Task brief — All of the data needs to be reproduced with no alterations.

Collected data
Segment Open
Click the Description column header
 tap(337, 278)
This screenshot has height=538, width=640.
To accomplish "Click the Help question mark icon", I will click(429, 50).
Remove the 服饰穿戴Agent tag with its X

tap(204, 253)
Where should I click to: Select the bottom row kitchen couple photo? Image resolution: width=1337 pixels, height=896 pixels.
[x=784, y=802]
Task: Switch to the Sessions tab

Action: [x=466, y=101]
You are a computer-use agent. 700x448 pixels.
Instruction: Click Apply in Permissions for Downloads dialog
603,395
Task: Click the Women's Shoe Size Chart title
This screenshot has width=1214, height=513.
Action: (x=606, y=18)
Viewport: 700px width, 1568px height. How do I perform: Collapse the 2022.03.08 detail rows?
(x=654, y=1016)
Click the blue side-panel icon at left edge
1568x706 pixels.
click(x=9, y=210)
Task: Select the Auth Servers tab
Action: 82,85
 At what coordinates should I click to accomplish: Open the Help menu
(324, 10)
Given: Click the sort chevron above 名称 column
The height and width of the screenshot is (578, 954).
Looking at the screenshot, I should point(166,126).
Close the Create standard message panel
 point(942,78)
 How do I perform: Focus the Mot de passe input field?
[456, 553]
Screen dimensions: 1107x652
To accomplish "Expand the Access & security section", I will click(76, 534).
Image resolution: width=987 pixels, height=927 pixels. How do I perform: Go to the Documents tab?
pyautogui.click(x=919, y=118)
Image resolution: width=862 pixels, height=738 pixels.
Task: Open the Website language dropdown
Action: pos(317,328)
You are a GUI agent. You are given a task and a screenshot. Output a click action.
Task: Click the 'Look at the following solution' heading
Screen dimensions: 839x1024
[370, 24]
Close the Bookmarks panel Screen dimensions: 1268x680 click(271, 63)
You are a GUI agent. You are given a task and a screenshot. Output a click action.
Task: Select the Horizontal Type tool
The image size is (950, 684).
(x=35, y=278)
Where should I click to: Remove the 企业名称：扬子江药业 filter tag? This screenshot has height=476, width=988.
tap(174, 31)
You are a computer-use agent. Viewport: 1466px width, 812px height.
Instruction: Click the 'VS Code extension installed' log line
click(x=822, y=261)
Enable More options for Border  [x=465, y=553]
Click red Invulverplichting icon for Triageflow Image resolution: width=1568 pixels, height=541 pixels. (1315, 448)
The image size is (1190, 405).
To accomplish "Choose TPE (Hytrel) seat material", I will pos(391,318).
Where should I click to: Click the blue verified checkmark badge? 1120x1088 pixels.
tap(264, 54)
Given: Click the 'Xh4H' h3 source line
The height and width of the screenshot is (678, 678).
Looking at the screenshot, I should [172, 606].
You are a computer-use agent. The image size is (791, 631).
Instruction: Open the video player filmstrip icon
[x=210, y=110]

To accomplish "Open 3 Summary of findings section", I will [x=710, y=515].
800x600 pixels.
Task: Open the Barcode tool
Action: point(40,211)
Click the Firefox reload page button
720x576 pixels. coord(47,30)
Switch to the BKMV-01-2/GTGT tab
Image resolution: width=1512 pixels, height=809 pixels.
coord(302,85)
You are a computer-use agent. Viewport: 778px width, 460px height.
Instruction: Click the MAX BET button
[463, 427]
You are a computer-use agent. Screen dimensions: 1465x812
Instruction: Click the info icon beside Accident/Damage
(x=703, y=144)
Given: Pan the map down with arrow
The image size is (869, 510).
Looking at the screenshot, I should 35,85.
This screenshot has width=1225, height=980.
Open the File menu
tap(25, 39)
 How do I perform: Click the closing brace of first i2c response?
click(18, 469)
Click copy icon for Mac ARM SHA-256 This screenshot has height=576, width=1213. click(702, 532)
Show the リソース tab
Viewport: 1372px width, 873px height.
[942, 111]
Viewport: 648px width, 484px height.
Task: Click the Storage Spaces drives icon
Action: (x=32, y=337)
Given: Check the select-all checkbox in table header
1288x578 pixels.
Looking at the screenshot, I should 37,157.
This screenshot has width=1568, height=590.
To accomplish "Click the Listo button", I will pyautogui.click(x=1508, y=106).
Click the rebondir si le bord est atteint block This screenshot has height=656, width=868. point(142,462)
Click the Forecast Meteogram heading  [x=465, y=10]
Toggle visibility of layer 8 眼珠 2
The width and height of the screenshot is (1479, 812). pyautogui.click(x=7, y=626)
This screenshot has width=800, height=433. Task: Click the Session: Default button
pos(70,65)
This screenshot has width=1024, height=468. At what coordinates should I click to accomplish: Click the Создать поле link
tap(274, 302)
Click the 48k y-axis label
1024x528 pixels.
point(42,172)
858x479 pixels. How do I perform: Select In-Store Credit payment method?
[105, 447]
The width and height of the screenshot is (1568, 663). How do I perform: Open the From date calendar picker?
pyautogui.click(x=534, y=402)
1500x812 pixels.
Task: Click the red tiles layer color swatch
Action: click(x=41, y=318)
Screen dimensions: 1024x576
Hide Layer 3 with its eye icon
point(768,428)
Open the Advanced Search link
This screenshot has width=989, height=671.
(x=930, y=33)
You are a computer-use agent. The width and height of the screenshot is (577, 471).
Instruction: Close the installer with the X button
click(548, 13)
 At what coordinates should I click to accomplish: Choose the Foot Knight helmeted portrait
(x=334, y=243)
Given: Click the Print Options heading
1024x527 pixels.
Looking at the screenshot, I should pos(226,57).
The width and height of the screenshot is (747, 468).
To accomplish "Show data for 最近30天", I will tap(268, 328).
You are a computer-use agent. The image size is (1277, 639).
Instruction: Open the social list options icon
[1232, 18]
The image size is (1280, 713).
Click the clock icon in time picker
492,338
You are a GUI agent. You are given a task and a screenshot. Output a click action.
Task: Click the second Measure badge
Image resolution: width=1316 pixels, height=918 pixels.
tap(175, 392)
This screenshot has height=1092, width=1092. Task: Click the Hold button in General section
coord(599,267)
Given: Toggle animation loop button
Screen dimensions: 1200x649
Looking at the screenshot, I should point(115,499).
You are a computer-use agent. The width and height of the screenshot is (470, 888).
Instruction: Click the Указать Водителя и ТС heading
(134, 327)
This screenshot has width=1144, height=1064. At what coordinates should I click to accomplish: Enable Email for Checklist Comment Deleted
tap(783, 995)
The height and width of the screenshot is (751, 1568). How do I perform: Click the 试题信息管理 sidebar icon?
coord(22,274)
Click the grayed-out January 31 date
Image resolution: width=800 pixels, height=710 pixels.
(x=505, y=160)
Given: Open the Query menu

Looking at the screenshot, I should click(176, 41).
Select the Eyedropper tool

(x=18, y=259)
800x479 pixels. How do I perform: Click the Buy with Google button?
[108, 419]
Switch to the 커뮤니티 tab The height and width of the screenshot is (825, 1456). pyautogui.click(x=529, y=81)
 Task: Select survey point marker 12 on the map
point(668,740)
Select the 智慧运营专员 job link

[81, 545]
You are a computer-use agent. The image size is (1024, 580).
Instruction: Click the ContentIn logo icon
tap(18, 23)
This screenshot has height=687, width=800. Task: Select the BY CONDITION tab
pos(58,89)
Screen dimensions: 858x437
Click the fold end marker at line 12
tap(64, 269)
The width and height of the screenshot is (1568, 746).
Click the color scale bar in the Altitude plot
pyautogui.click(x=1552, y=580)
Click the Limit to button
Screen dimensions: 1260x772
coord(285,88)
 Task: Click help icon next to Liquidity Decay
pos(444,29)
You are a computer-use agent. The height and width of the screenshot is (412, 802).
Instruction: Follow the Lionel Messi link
Segment Closed
Response —
Click the Description column header
 tap(337, 278)
This screenshot has height=538, width=640.
To accomplish "Click the Help question mark icon", I will click(429, 50).
Remove the 服饰穿戴Agent tag with its X

tap(204, 253)
Where should I click to: Select the bottom row kitchen couple photo? Image resolution: width=1337 pixels, height=896 pixels.
[x=784, y=802]
Task: Switch to the Sessions tab

Action: [x=466, y=101]
You are a computer-use agent. 700x448 pixels.
Instruction: Click Apply in Permissions for Downloads dialog
603,395
Task: Click the Women's Shoe Size Chart title
This screenshot has width=1214, height=513.
Action: (x=606, y=18)
Viewport: 700px width, 1568px height. How do I perform: Collapse the 2022.03.08 detail rows?
(x=654, y=1016)
Click the blue side-panel icon at left edge
1568x706 pixels.
click(x=9, y=210)
Task: Select the Auth Servers tab
Action: 82,85
 At what coordinates should I click to accomplish: Open the Help menu
(324, 10)
Given: Click the sort chevron above 名称 column
The height and width of the screenshot is (578, 954).
Looking at the screenshot, I should point(166,126).
Close the Create standard message panel
 point(942,78)
 How do I perform: Focus the Mot de passe input field?
[456, 553]
Screen dimensions: 1107x652
To accomplish "Expand the Access & security section", I will click(76, 534).
Image resolution: width=987 pixels, height=927 pixels. How do I perform: Go to the Documents tab?
pyautogui.click(x=919, y=118)
Image resolution: width=862 pixels, height=738 pixels.
Task: Open the Website language dropdown
Action: pos(317,328)
You are a GUI agent. You are given a task and a screenshot. Output a click action.
Task: Click the 'Look at the following solution' heading
Screen dimensions: 839x1024
[370, 24]
Close the Bookmarks panel Screen dimensions: 1268x680 click(271, 63)
You are a GUI agent. You are given a task and a screenshot. Output a click action.
Task: Select the Horizontal Type tool
The image size is (950, 684).
(x=35, y=278)
Where should I click to: Remove the 企业名称：扬子江药业 filter tag? This screenshot has height=476, width=988.
tap(174, 31)
You are a computer-use agent. Viewport: 1466px width, 812px height.
Instruction: Click the 'VS Code extension installed' log line
click(x=822, y=261)
Enable More options for Border  [x=465, y=553]
Click red Invulverplichting icon for Triageflow Image resolution: width=1568 pixels, height=541 pixels. (1315, 448)
The image size is (1190, 405).
To accomplish "Choose TPE (Hytrel) seat material", I will pos(391,318).
Where should I click to: Click the blue verified checkmark badge? 1120x1088 pixels.
tap(264, 54)
Given: Click the 'Xh4H' h3 source line
The height and width of the screenshot is (678, 678).
Looking at the screenshot, I should [172, 606].
You are a computer-use agent. The image size is (791, 631).
Instruction: Open the video player filmstrip icon
[x=210, y=110]

To accomplish "Open 3 Summary of findings section", I will [x=710, y=515].
800x600 pixels.
Task: Open the Barcode tool
Action: point(40,211)
Click the Firefox reload page button
720x576 pixels. coord(47,30)
Switch to the BKMV-01-2/GTGT tab
Image resolution: width=1512 pixels, height=809 pixels.
coord(302,85)
You are a computer-use agent. Viewport: 778px width, 460px height.
Instruction: Click the MAX BET button
[463, 427]
You are a computer-use agent. Screen dimensions: 1465x812
Instruction: Click the info icon beside Accident/Damage
(x=703, y=144)
Given: Pan the map down with arrow
The image size is (869, 510).
Looking at the screenshot, I should 35,85.
This screenshot has width=1225, height=980.
Open the File menu
tap(25, 39)
 How do I perform: Click the closing brace of first i2c response?
click(18, 469)
Click copy icon for Mac ARM SHA-256 This screenshot has height=576, width=1213. click(702, 532)
Show the リソース tab
Viewport: 1372px width, 873px height.
[942, 111]
Viewport: 648px width, 484px height.
Task: Click the Storage Spaces drives icon
Action: (x=32, y=337)
Given: Check the select-all checkbox in table header
1288x578 pixels.
Looking at the screenshot, I should 37,157.
This screenshot has width=1568, height=590.
To accomplish "Click the Listo button", I will pyautogui.click(x=1508, y=106).
Click the rebondir si le bord est atteint block This screenshot has height=656, width=868. point(142,462)
Click the Forecast Meteogram heading  [x=465, y=10]
Toggle visibility of layer 8 眼珠 2
The width and height of the screenshot is (1479, 812). pyautogui.click(x=7, y=626)
This screenshot has width=800, height=433. Task: Click the Session: Default button
pos(70,65)
This screenshot has width=1024, height=468. At what coordinates should I click to accomplish: Click the Создать поле link
tap(274, 302)
Click the 48k y-axis label
1024x528 pixels.
point(42,172)
858x479 pixels. How do I perform: Select In-Store Credit payment method?
[105, 447]
The width and height of the screenshot is (1568, 663). How do I perform: Open the From date calendar picker?
pyautogui.click(x=534, y=402)
1500x812 pixels.
Task: Click the red tiles layer color swatch
Action: click(x=41, y=318)
Screen dimensions: 1024x576
Hide Layer 3 with its eye icon
point(768,428)
Open the Advanced Search link
This screenshot has width=989, height=671.
(x=930, y=33)
You are a computer-use agent. The width and height of the screenshot is (577, 471).
Instruction: Close the installer with the X button
click(548, 13)
 At what coordinates should I click to accomplish: Choose the Foot Knight helmeted portrait
(x=334, y=243)
Given: Click the Print Options heading
1024x527 pixels.
Looking at the screenshot, I should pos(226,57).
The width and height of the screenshot is (747, 468).
To accomplish "Show data for 最近30天", I will tap(268, 328).
You are a computer-use agent. The image size is (1277, 639).
Instruction: Open the social list options icon
[1232, 18]
The image size is (1280, 713).
Click the clock icon in time picker
492,338
You are a GUI agent. You are given a task and a screenshot. Output a click action.
Task: Click the second Measure badge
Image resolution: width=1316 pixels, height=918 pixels.
tap(175, 392)
This screenshot has height=1092, width=1092. Task: Click the Hold button in General section
coord(599,267)
Given: Toggle animation loop button
Screen dimensions: 1200x649
Looking at the screenshot, I should point(115,499).
You are a computer-use agent. The width and height of the screenshot is (470, 888).
Instruction: Click the Указать Водителя и ТС heading
(134, 327)
This screenshot has width=1144, height=1064. At what coordinates should I click to accomplish: Enable Email for Checklist Comment Deleted
tap(783, 995)
The height and width of the screenshot is (751, 1568). How do I perform: Click the 试题信息管理 sidebar icon?
coord(22,274)
Click the grayed-out January 31 date
Image resolution: width=800 pixels, height=710 pixels.
(x=505, y=160)
Given: Open the Query menu

Looking at the screenshot, I should click(176, 41).
Select the Eyedropper tool

(x=18, y=259)
800x479 pixels. How do I perform: Click the Buy with Google button?
[108, 419]
Switch to the 커뮤니티 tab The height and width of the screenshot is (825, 1456). pyautogui.click(x=529, y=81)
 Task: Select survey point marker 12 on the map
point(668,740)
Select the 智慧运营专员 job link

[81, 545]
You are a computer-use agent. The image size is (1024, 580).
Instruction: Click the ContentIn logo icon
tap(18, 23)
This screenshot has height=687, width=800. Task: Select the BY CONDITION tab
pos(58,89)
Screen dimensions: 858x437
Click the fold end marker at line 12
tap(64, 269)
The width and height of the screenshot is (1568, 746).
Click the color scale bar in the Altitude plot
pyautogui.click(x=1552, y=580)
Click the Limit to button
Screen dimensions: 1260x772
coord(285,88)
 Task: Click help icon next to Liquidity Decay
pos(444,29)
You are a computer-use agent. The height and width of the screenshot is (412, 802).
Instruction: Follow the Lionel Messi link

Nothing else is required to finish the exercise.